Disabling Password-based auth? (was RE: recent breakins)

Tom Holroyd tomh at po.crl.go.jp
Sat Jun 2 17:26:54 EST 2001


On Fri, 1 Jun 2001, Markus Friedl wrote:

> On Fri, Jun 01, 2001 at 06:59:13AM -0700, Jason Stone wrote:
> > That's exactly the point of SRP (well, one of the points) - it takes care
> > of that - even if the host in the middle has been compromised and the
> > attacker is sniffing all the ttys or something
>
> but the attack involved trojan ssh clients, so SRP does not
> help at all, whereas agent forwarded pubkey auth would have
> improved the situtations for the 'victims'.

The SRP _protocol_ can be forwarded across a trojaned ssh, and not leak
info, which is better than vanilla passwords.  Of course the current SRP
_implementation_ doesn't work that way, so you're right.  But there's
nothing wrong with SRP itself.  The problem is that the current forwarding
architecture can't deal with the SRP protocol.  If it could, then it would
be safer to use remote ssh clients with passwords.

Dykstra's problem can be solved, too.  As he mentioned, a clever trojan
could still be built -- it wouldn't get the password but it could still
insert commands into the outgoing channel that would backdoor the user's
account, or forward the established connection to an active attacker; BUT,
if the authentication used forwarded SRP, _and_ if the session keys were
switched to the new shared secret generated as a byproduct of the SRP
authentication, then the MITM would get zilch.

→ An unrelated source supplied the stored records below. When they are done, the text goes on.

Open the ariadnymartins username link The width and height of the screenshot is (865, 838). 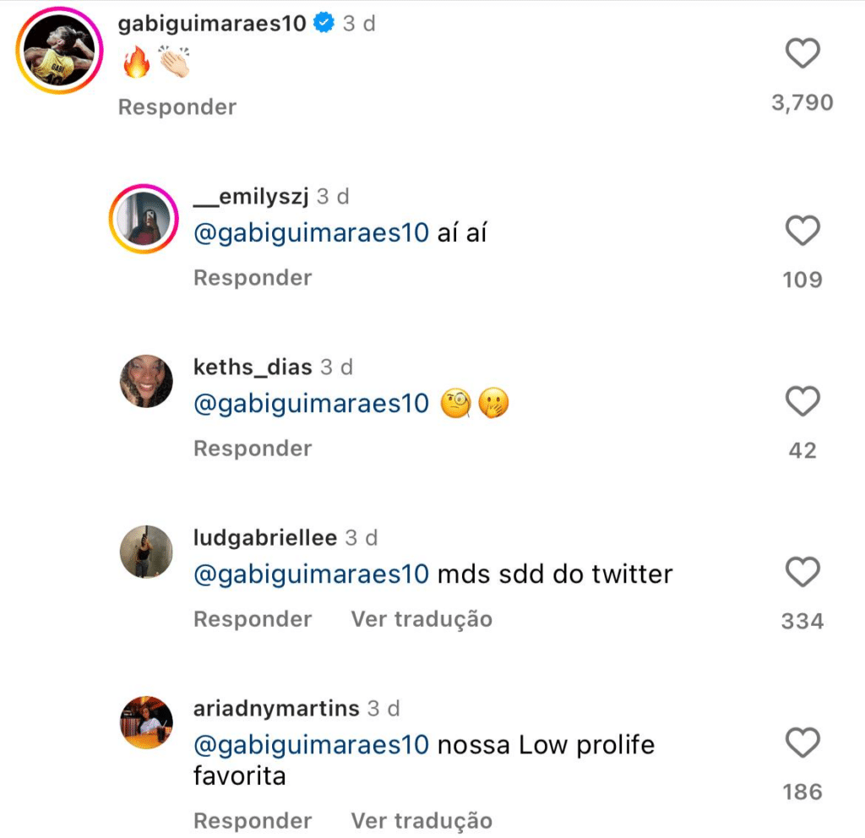coord(276,709)
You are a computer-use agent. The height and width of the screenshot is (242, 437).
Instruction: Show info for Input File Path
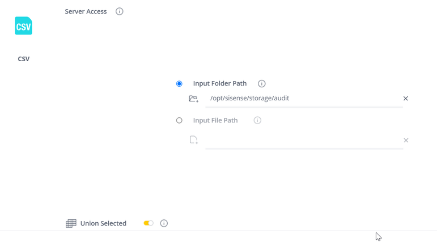(257, 121)
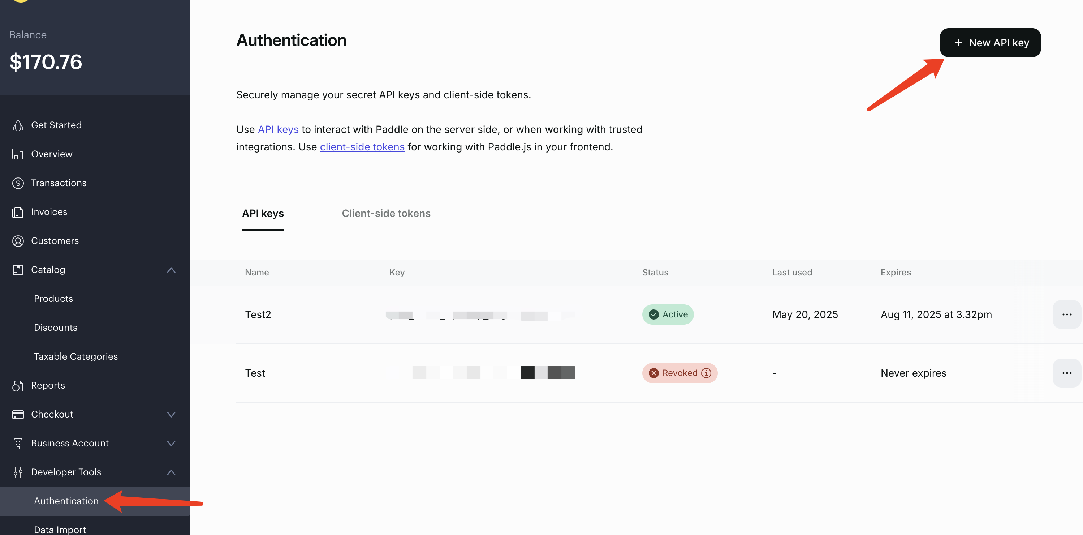The width and height of the screenshot is (1083, 535).
Task: Collapse the Developer Tools section
Action: [171, 472]
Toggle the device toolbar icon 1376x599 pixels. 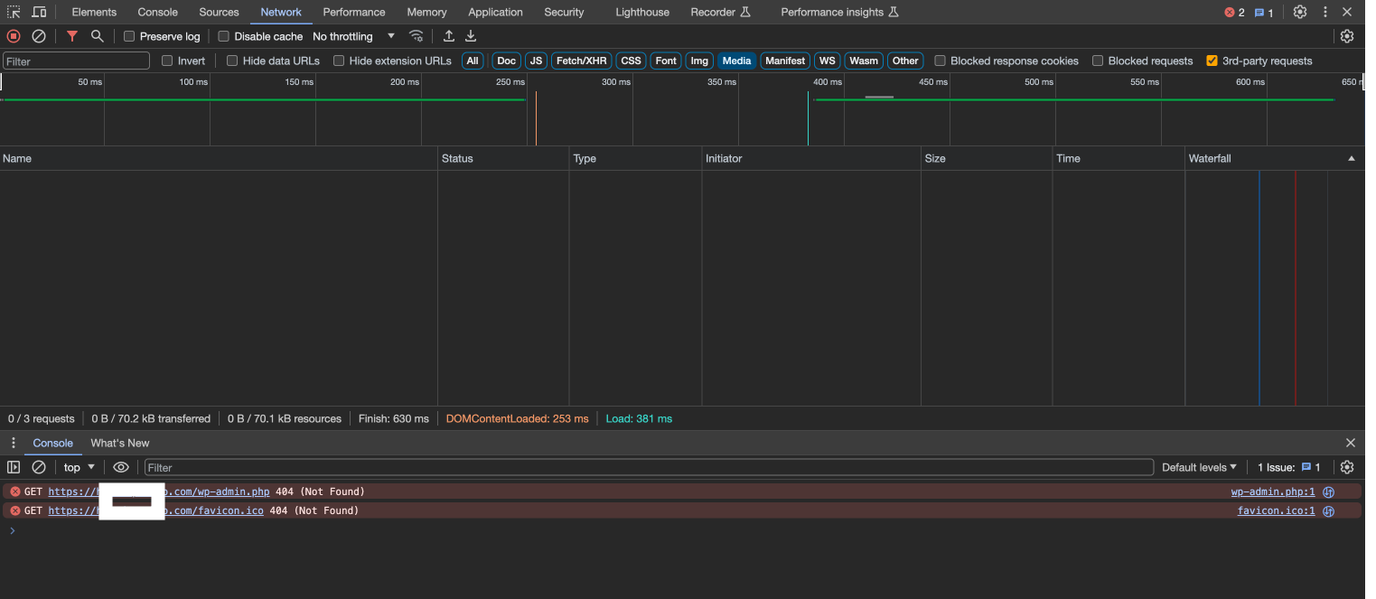coord(39,12)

I agree that user education could be improved.  Right now it's easy for
users to believe that they are safe but still shoot themselves by accident
without knowing it.  Sending a cleartext password to a remote ssh is not
safe (vanilla or SRP).  There are systems out there being cracked right
now because of this.

The way that ssh clients ask for passwords could be changed.  They should
not just open /dev/tty, they should go back upstream to the originating
host, and open /dev/tty there.  It would be even better if this could be
done without the agent.

The biggest problem I see with this is that when a user on host0 sees:

host1% ssh host2
Enter user at host2's SRP password:

he or she really has no way to tell if that prompt is being issued by
host1 or by the local host0 client...  If they're running X or similar you
could pop up a window, but that's not a general solution.